So Investmenr Income is now taxed at say 35% (similar to labor income).

What are you going to do that is going to "hurt the economy" other than choose not to invest, and thus rob yourself of 65% of the return you could have seen? You're simply not going to sit on it, you're going to save it (so it's in a banks posession to loan), spend it (thus moving it into the economy) or invest it anyway (the most likely, as 65% return is still better than 0% return less inflation).

And of course, the Government will have all that much more to spend into the economy as well.

I'm honestly curious. If you are investing it, you're clearly not in need of it for living expenses, so is the 65% return instead of a 85% return going to kill you? And shoudl your work-free investment be taxed less than the labor-derived income of your paycheck?
Either you didn't understand my response or I didn't write it clearly enough. If I were to choose not to invest in a business the economy would be robbed of the labor income from the workers I would employ at said business as well as a nice share of the profits from said business. I will give you a real world scenario. Imagine a hotel property. It costs 25 million in upfront capital and loans to build and open. When this hotel generates a profit of say 1 million dollars that profit is taxed at the corporate rate of 35%. Then an investor recieve their share of the after tax profits of say $650,000. You example has the government now taking 35% of that 650K leaving the investors with $422,000 to split up.

In this scenario the government has taken approximately 60% of the total profits and kindly left the investors to scrap over approximately 40%. Here is the problem. If we look back at that investment and simply took the 25 Million and invested it in insured tax free munis at say 4% interest the investor would net $800,000 with no risk. That hotel would never be built, its employees would not be employed and the government would lose out on the 35% + 15% of the profit they currently take.

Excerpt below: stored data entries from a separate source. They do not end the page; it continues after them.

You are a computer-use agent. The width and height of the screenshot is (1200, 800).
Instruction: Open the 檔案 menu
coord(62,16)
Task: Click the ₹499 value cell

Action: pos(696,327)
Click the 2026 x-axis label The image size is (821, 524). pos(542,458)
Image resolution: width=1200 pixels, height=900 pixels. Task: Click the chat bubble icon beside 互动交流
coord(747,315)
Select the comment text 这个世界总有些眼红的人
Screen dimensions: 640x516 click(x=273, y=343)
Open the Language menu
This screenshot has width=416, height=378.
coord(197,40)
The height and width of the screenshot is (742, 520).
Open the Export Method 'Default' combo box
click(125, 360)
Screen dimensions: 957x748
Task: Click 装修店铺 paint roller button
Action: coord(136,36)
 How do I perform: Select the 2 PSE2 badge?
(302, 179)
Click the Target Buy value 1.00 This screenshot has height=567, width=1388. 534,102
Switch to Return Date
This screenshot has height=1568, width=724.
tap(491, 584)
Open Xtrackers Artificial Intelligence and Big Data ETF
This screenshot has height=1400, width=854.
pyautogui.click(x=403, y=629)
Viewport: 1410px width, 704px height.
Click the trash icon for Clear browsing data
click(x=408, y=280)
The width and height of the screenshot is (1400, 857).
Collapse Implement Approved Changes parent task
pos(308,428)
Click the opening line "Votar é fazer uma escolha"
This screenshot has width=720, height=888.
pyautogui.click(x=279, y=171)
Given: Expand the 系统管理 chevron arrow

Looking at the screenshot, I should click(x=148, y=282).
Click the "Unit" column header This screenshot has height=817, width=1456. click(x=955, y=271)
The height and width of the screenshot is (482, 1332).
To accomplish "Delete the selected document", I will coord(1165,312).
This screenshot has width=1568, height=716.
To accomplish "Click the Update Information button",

Now some investments have an ROE so large that they would be made regardless of the tax rates. The problem is that the majority of projects, certainly the ones I've been involved with over the years, operate at the margins. They just squeak by that level where it is worth doing. I'm not sure where the perfect balance lies but the idea of first taxing corporate income then taxing the after tax profits at a high rate will undoubtedly stifle some investment. In the end the lost revenues from the stifled investment will cancel out or exceed the additional revenues from the higher rates.